On Middle Age.

I went to see Kendrick Lamar a couple of years ago. It was a smaller venue so I’d jumped through some hoops to pay a lot of money for a ticket. In line for the show, I chatted with 2 very cute black guys who I gleaned to be college students based on our conversation. I turned back and the line began to move, and I overheard one whisper to the other “I didn’t know Kendrick had so many middle-aged fans!” Spoken as clear as a bell to the back of my head. I feigned indignation and explained that a) I am not that old and b) he could have whispered. As I walked in the door, one of them called out “When are your office hours? “

I gave him the finger.

PS I fainted halfway through said show due to dehydration due to all the sweating from all the jumping and enjoying a concert the EXACT same way I always have.

It’s with great humility that I confess and embrace my Middle Age, emotionally, conceptually, physically, and mentally. Literally, perhaps, should I be lucky enough to live to be 96. I have home and purse Zantac and Tagamet. Yes, both. The day I discovered Aspercreme, I actually looked up the Facebook page to follow. I talk to people over the top of my glasses. I’m now using a different extra hydrating Estee Lauder Night serum. Yes, hindsight is 20/20, and I’m embracing and confessing, but frankly, I’m still a little shocked.

Concerts are my thing. I worked my entire 20’s in record stores. It’s all in the music, but I now appreciate the creative process in a way that I couldn’t when I was younger. How could I have? Jay-Z is a whole different thing, now. He really is The Blueprint. We’ve watched him navigate his road to manhood, changing and morphing and growing up much the same way that we, his mid 40’s fans can relate to(minus the billionaire part and being married to Beyonce.) Nothing about life at middle age is at all the same anymore. Nothing is the way any of us expected it to be. Shawn Carter maintains the discipline and focus it takes to stay relevant as a poet over decades. Watching him allow himself to be vulnerable to the creative process was a catalyst for me deciding to go to graduate school. Philips Arena was mesmerized by him, alone on the stage with THOUSANDS watching, spanning the age, color, race, attire spectrums. It’s about the words. We were all there because of his words and hard work. I seriously saw a woman who looked just like Betty White in line buying a 4:44 hoodie.
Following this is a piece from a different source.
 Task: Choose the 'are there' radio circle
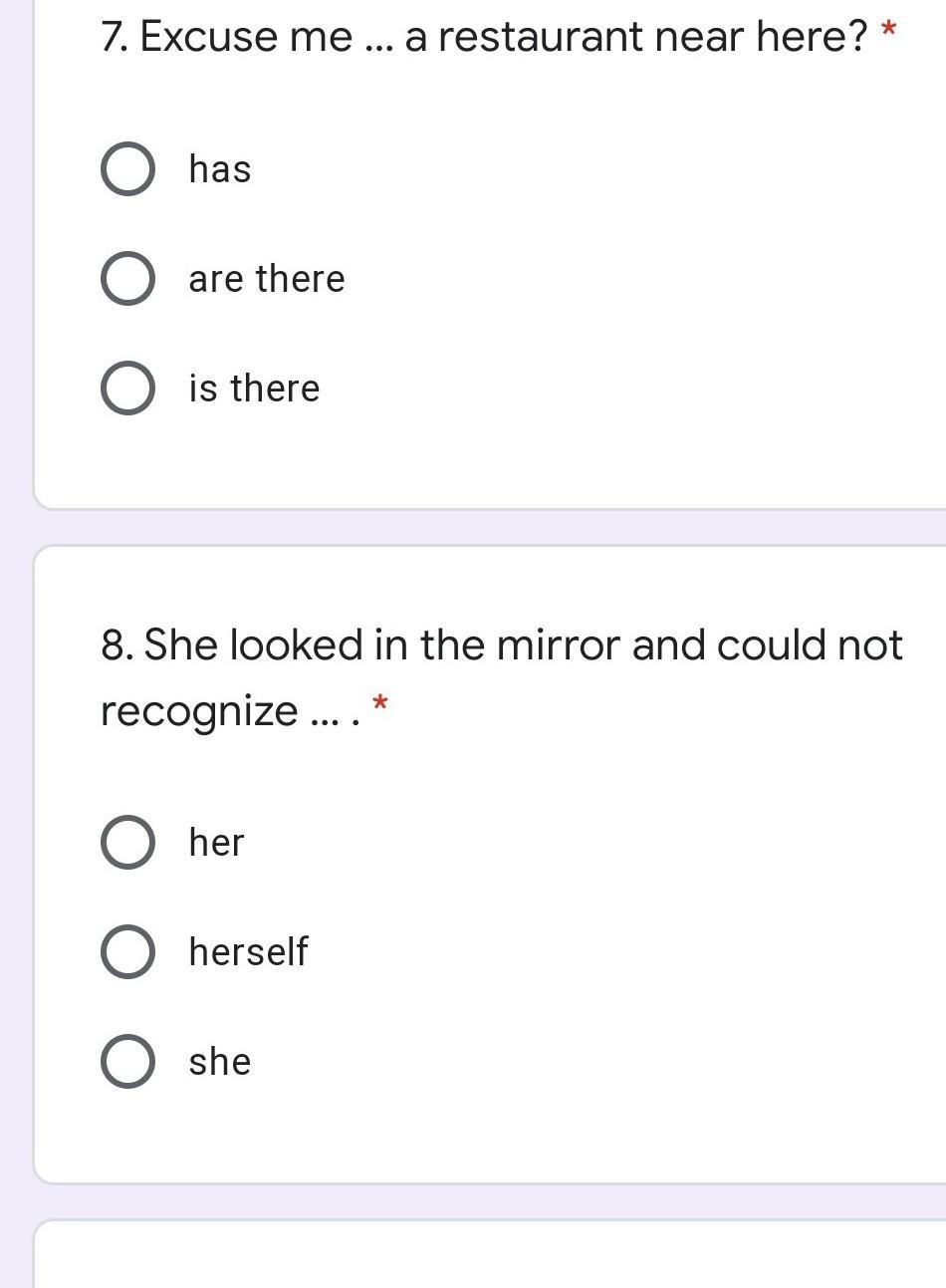[127, 279]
PS I threw my back out at that show after standing so long in shoes I hadn’t properly broken in and my left leg has been numb ever since.

I found myself unexpectedly unemployed early last year. As you can imagine, I had to be very careful with my spending until the dust settled. I got a text from my StubHub app that read “You’re not going to miss Radiohead, are you?” I kid you not. I took it as a sign from God.

I saw Radiohead first when Pablo Honey was released, at Masquerade Music Park. Mazzy Star opened. They were the two most lethargic groups on a stage I’d ever seen, and I believe she ran off the stage crying because the crowd yelled: “We can’t hear you!” There, I fell in love with Radiohead and the tinge of sadness. The layers were subtle but there. I saw the OK Computer tour at the Masquerade in 1997 but hadn’t seen them since then because drunk kids ruined their shows for me for a few years.

As God commanded, I went to the Radiohead concert in April. I couldn’t even afford a beer, and it will go down as one of the best nights of my life. I remember looking up and saying a prayer of thanks. I was connected with the people around me during a time when I couldn’t quite feel the bottom beneath my feet. Concerts give me the same feeling as football games. In concert, with crowds of people, you share in a singular event that’s personal and different for each person there. In that moment, those moments, “this that is happening” on that stage or on that field, is all that matters. I didn’t think about my bills, I didn’t think about my kid, I didn’t worry about anything at all. I decided then and there to get a tattoo “Tu tantum vivere simul, emere tessera ex con- centu ego satis,” buy the concert ticket. I want a spiral right behind my ear. I promised myself that I’d touch it whenever I was in doubt.

PS From what my doctor and I can gather, the Radiohead concert was probably where I first pulled the tendon in my hip which led to the issues at Jay-Z. I’m starting Physical therapy next week.

PPS No, I don’t know how I pulled a tendon at a Radiohead concert.

PPS No, I haven’t gotten the tattoo.

3 thoughts on “On Middle Age.”

    1. Thank you! I’m not quite sure what I have to say, but even as I was being carried out of Kendrick Lamar on a stretcher, my first thought (2nd..) was that it would be a hilarious story to tell! You can’t make some things up.

      Thank you.

      Liked by 1 person

  1. This was pretty funny, but so much of it is true. Middle age sneaks up on you like that. And the funny part is, by the time you realize it is middle age and all that is supposed to mean, you recognize that it is all irrelevant anyway. And then you go ahead and buy the damn ticket and live your life! This post gave me life tonight. Thank you.